In the absence of a revolutionary leadership, and beguiled by promises of better living standards and greater freedom under capitalism, the workers of Eastern Europe may be prepared to accept the initial stages of social counter-revolution (e.g. German reunification, destruction of the plan, creation of Social Democratic governments etc) without civil war. This is most likely in the GDR where a large majority of the masses have been won to immediate and almost unconditional reunification.

The real price of the restoration of capitalism will rapidly become clear, in the form of soaring prices, massive unemployment and attacks on social services and working conditions. The immediate and dramatic reduction in living standards due to the “adjustment crisis” will coincide with the masses using to exercise their newly won rights and organisations to defend themselves. In short, the workers will fight back. However, they would then be faced with a bourgeois state which has resolved the dual power situation in its favour.

The conditions for an initially peaceful counter-revolution are not present in all the countries of Eastern Europe. Although West German imperialism has massive resources with which it can smooth the path of the first stages of the “reconstruction” in the GDR, in Czechoslovakia, Hungary and Poland the transition will be much more socially disruptive and workers’ resistance will undoubtedly be sharper.

Apart from the GDR, the new indigenous bourgeoisies will be relatively weak, and the armed forces will be uncertain in their allegiance to their new masters. Under these conditions a return to a dual power situation and a revolutionary counter-attack by the proletariat is possible given the right leadership.

The participation of the Romanian working class in a prolonged general strike and armed insurrection has created a situation where a peaceful overturn of planned property is highly unlikely. Even an electoral victory of counter-revolutionary parties could lead to a revolt by the workers and the rank and file of the army, and thus to civil war. Romania could stand in the forefront of the political revolution and provide an impulse and encouragement to proletarian resistance to restoration in the whole of Eastern Europe.

The reunification of Germany

The economic prestige and resources of the West German bourgeoisie and its democratic credentials vouched for by its Social Democratic lackeys, creates the most favourable conditions for a peaceful and “democratic” restoration of capitalism in Eastern Europe.

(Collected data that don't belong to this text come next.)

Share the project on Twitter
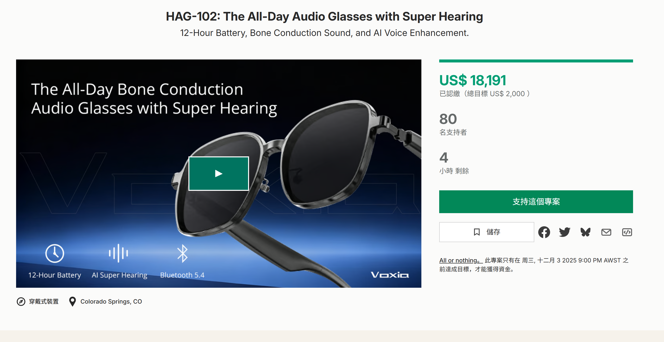The width and height of the screenshot is (664, 342). pos(565,232)
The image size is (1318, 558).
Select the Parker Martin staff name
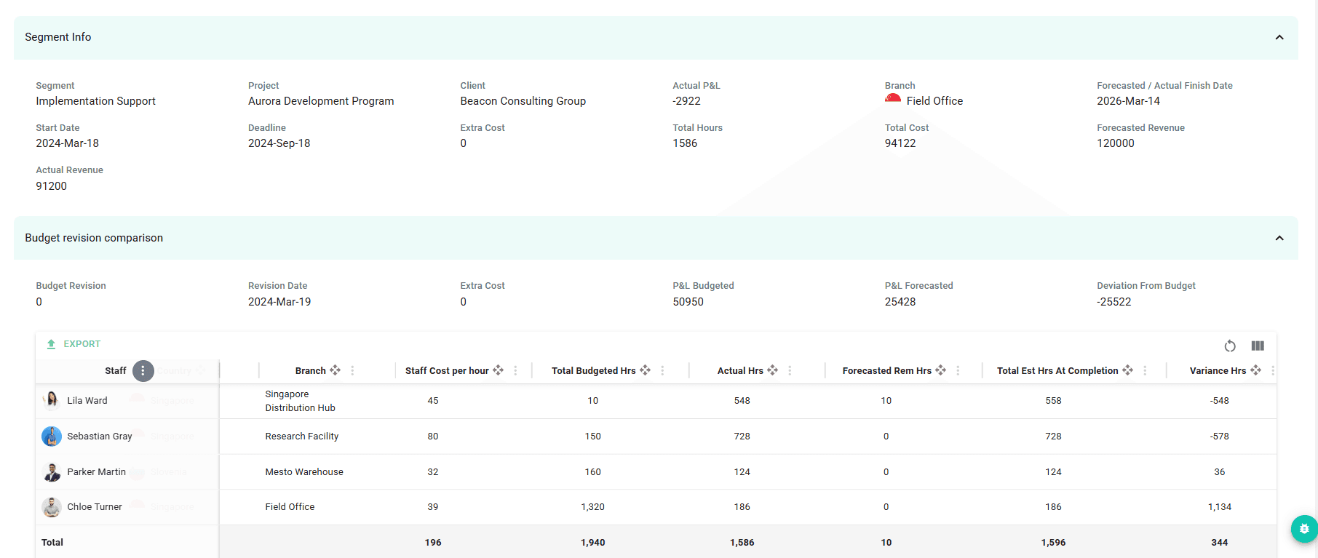(x=96, y=472)
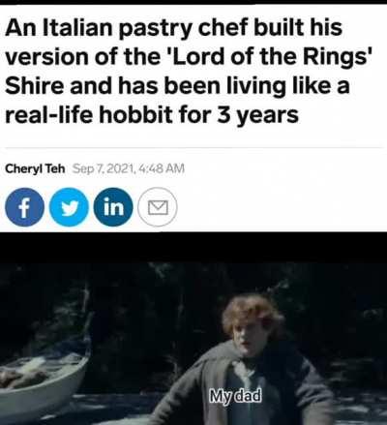Viewport: 387px width, 425px height.
Task: Tweet the article using Twitter bird icon
Action: pyautogui.click(x=69, y=207)
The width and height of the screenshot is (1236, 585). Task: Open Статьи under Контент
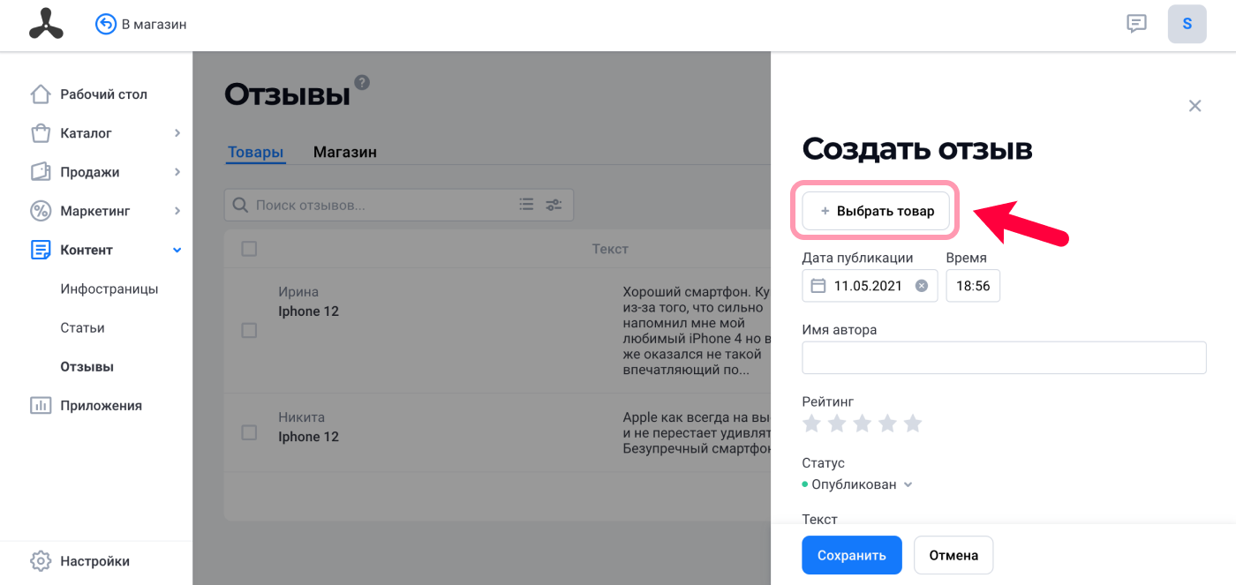coord(82,327)
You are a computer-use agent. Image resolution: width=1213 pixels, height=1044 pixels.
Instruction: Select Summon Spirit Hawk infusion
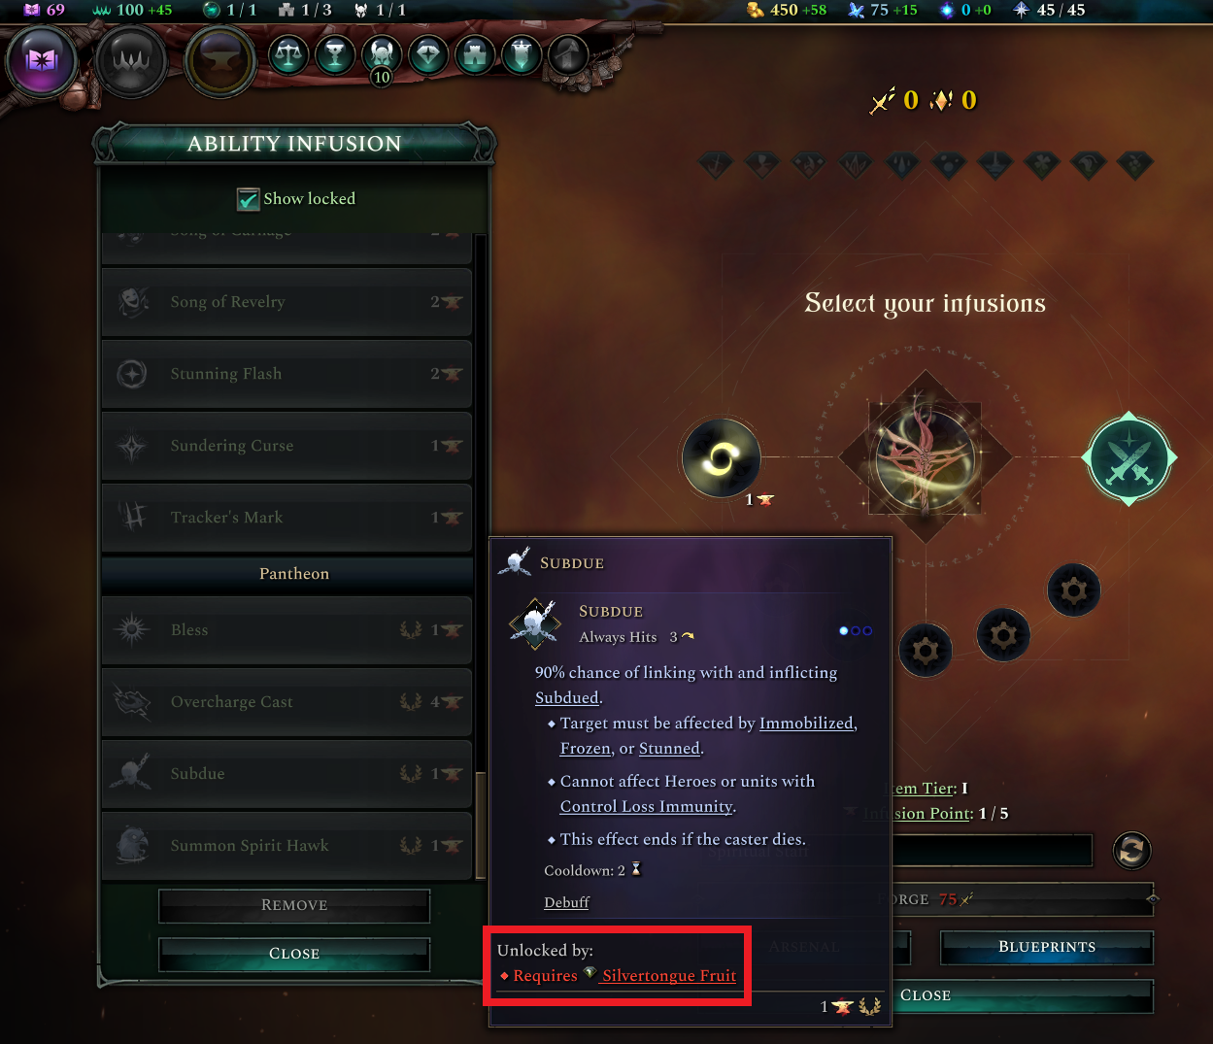(x=286, y=846)
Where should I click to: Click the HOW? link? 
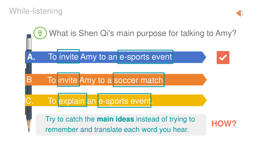click(x=224, y=124)
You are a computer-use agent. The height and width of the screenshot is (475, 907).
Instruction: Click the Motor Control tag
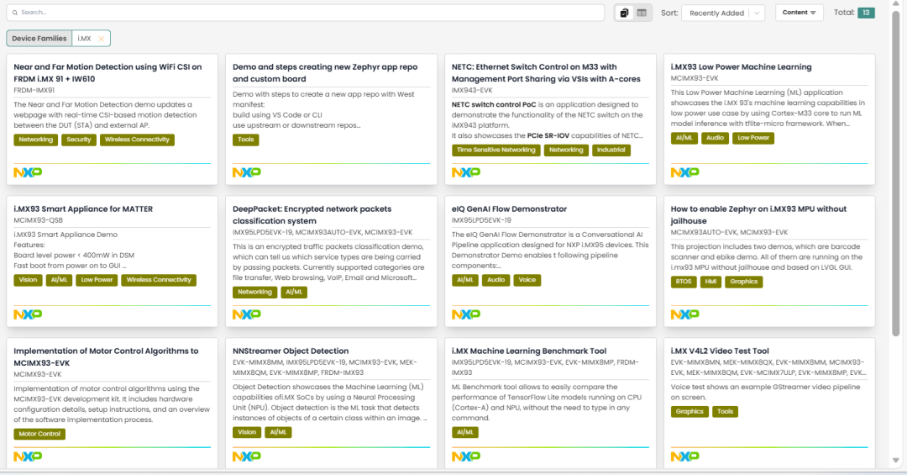click(x=39, y=434)
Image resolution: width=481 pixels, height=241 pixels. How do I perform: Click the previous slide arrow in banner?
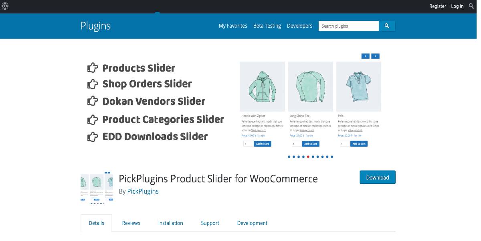coord(366,56)
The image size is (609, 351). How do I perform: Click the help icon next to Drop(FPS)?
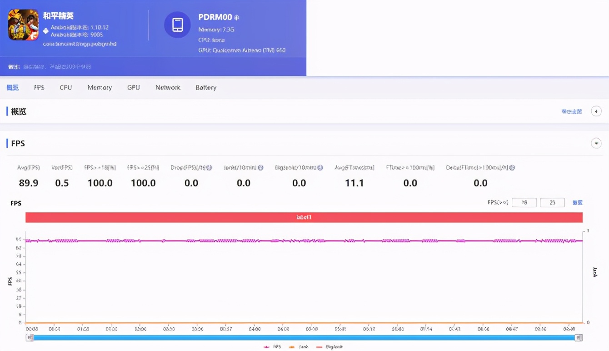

Further, the restoration of capitalism in the GDR would not have to overcome the huge obstacle of the lack of a capitalist class.

Although immediate unification is not the FRG imperialists’ only method for restoring capitalism, it provides the shortest route to the creation of a framework within which West German finance capital could directly intervene to restructure and rationalise the economy of the GDR.

Re-unification would mean incorporation of the territories of the GDR into the bourgeois Federal German state: the degenerate workers’ state would thus be destroyed. However, capitalism could also be restored in the GDR by the dismantling of the essential elements of the degenerate workers’ state by a pro-capitalist GDR government before the completion of formal re-unification.

Although Gorbachev does not want a united Germany as part of NATO, the Soviet bureaucracy is too weak to insist on this as a precondition. The Polish regime wants Germany to stay in NATO as a way of preventing any claims on former German territories that are now part of Poland. Imperialism is proposing a compromise solution according to which there would be no US troops in the ex-GDR. The USA is trying to convince the USSR that in the interests of Soviet security faced with future German imperialist expansion, better a united Germany dominated by other imperialist forces, rather than a “neutral” Germany which may later develop its own nuclear weapons.

Revolutionaries have to continue to argue in principle: no to capitalist re-unification, defend planned property, for revolutionary re-unification and a Socialist United States of Europe. But after the election the task will be to resist each and every attack on the workers and prevent a grossly undemocratic fusion of the two states.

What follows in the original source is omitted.